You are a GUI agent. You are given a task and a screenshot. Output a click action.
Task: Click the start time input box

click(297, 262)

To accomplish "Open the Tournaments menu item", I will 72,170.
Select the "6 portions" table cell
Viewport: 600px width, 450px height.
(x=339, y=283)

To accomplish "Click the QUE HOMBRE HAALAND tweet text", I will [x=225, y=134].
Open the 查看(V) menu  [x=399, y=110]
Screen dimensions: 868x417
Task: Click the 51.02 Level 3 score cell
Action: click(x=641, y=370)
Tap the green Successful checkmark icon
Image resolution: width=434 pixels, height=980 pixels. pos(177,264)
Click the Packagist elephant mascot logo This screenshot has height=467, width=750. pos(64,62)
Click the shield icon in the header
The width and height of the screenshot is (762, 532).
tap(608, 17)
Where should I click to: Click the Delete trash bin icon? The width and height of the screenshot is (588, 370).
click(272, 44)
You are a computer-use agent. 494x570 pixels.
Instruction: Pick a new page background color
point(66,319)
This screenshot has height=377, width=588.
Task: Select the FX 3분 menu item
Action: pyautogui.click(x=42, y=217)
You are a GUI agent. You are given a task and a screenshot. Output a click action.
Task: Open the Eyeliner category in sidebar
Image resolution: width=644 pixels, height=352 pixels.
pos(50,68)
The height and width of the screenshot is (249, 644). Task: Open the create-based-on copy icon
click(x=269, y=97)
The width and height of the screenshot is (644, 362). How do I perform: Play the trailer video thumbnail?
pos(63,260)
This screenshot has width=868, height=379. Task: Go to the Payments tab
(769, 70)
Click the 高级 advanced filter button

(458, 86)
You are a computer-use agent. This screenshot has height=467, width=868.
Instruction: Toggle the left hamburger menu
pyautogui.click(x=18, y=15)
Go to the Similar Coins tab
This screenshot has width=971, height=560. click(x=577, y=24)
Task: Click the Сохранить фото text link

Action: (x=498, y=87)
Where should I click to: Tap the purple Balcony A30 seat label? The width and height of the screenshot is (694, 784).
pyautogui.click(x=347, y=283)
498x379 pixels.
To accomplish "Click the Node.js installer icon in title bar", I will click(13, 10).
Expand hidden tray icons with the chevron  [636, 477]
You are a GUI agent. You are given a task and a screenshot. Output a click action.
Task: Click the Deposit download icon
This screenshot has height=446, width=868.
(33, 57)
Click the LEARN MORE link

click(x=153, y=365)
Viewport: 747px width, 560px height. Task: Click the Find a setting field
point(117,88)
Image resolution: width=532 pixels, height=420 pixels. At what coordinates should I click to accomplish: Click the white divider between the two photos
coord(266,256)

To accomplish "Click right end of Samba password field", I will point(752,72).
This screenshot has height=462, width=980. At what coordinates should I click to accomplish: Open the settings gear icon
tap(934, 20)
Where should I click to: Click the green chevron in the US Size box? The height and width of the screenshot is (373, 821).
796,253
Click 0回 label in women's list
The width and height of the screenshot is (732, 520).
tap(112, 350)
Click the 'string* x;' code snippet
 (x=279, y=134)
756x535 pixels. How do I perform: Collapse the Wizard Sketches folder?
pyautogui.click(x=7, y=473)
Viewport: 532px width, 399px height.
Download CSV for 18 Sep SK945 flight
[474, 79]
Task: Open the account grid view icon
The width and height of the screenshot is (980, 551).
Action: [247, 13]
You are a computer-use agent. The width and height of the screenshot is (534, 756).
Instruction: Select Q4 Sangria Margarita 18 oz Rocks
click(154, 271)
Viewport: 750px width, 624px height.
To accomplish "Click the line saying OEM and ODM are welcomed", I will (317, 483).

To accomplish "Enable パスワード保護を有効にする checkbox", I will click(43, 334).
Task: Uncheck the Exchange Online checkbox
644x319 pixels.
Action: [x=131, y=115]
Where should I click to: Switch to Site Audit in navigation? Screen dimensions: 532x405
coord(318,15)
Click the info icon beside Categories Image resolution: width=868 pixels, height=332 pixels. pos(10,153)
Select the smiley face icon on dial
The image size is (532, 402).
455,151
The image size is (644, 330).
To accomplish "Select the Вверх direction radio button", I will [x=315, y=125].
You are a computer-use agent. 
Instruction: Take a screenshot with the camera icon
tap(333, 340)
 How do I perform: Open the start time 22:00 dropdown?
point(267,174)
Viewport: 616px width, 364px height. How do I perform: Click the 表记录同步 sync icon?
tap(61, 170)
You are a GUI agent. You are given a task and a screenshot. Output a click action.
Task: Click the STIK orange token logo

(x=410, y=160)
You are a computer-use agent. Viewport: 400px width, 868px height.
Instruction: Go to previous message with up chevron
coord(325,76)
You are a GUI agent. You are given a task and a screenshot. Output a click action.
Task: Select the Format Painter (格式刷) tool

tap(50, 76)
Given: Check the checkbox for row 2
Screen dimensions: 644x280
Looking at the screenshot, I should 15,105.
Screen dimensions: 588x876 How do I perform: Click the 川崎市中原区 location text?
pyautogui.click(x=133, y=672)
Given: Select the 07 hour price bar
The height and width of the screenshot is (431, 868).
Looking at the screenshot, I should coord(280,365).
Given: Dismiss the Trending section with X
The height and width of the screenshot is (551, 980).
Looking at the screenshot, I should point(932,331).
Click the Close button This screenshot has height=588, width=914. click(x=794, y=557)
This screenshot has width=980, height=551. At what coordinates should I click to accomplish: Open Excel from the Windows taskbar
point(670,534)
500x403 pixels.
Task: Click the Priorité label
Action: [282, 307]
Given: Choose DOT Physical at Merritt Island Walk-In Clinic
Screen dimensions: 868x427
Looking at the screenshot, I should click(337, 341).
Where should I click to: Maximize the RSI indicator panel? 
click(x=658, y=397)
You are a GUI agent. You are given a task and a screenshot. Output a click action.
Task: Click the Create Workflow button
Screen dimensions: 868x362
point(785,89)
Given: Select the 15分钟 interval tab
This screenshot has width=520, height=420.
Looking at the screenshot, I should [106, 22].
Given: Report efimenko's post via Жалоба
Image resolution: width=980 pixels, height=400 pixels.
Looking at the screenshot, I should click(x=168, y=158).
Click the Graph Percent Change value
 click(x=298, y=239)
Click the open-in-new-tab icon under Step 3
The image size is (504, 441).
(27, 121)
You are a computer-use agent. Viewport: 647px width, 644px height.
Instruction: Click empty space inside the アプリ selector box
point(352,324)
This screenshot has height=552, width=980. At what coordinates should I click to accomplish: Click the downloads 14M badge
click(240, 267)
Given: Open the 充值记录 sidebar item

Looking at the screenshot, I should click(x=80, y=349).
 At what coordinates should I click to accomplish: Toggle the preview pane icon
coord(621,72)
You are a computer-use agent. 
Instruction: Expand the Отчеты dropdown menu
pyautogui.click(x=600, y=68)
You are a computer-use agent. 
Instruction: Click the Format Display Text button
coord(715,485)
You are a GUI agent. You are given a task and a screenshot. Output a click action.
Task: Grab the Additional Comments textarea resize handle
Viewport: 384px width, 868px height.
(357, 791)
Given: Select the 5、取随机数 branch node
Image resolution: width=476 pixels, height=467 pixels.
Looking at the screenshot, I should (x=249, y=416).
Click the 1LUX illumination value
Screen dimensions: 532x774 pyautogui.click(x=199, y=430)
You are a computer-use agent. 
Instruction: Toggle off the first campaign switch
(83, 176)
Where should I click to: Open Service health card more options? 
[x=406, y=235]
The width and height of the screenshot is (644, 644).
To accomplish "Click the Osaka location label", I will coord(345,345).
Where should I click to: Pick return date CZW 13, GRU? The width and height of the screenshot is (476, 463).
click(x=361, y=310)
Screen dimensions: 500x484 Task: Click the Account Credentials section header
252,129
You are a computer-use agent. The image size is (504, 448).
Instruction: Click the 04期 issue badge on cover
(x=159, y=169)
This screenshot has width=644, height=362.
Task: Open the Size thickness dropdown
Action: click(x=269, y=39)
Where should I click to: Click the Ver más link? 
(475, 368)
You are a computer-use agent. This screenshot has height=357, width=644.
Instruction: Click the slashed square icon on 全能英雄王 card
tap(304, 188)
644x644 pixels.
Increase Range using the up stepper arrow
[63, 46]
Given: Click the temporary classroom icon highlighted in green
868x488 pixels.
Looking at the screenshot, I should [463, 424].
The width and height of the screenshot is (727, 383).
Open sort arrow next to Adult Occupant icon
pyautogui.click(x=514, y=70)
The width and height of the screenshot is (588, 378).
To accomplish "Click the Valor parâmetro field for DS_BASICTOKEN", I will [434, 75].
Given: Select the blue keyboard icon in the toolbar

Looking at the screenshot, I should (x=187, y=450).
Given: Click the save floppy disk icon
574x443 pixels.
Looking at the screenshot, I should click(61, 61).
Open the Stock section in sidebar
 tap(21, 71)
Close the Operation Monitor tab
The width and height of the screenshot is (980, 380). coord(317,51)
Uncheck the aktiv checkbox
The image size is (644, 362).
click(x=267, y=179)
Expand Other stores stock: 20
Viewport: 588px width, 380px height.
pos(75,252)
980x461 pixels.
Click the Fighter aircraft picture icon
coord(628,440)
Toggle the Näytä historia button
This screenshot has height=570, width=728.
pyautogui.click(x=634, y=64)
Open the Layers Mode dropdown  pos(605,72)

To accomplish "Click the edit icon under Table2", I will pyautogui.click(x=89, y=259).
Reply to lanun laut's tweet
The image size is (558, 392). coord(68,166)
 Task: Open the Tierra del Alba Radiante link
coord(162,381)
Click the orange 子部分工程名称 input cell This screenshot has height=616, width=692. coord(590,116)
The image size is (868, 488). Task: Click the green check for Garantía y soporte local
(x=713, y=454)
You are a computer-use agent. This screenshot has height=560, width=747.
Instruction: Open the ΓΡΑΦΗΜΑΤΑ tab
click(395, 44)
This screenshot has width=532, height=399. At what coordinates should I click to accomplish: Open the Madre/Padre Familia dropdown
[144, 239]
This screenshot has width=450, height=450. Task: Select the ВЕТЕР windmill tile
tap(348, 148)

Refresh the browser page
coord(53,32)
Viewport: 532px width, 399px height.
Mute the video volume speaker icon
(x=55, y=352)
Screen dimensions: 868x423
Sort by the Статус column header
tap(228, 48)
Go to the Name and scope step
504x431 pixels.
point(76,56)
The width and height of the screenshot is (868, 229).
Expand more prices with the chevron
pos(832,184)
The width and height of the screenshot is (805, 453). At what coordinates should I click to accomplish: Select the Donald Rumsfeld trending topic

■ ■ ■ ■ ■

Copy out each line of the entries that holds "computer".

Expected answer -
You are a computer-use agent. 494x570 pixels.
You are a computer-use agent. This screenshot has height=467, width=868.
You are a computer-use agent. The width and height of the screenshot is (534, 756).
You are a computer-use agent. 
You are a computer-use agent. Viewport: 400px width, 868px height.
You are a computer-use agent. Viewport: 647px width, 644px height.
You are a computer-use agent. 
You are a computer-use agent. 
You are a computer-use agent. 
You are a computer-use agent. The image size is (504, 448).
You are a computer-use agent. This screenshot has height=357, width=644.
You are a computer-use agent. This screenshot has height=560, width=747.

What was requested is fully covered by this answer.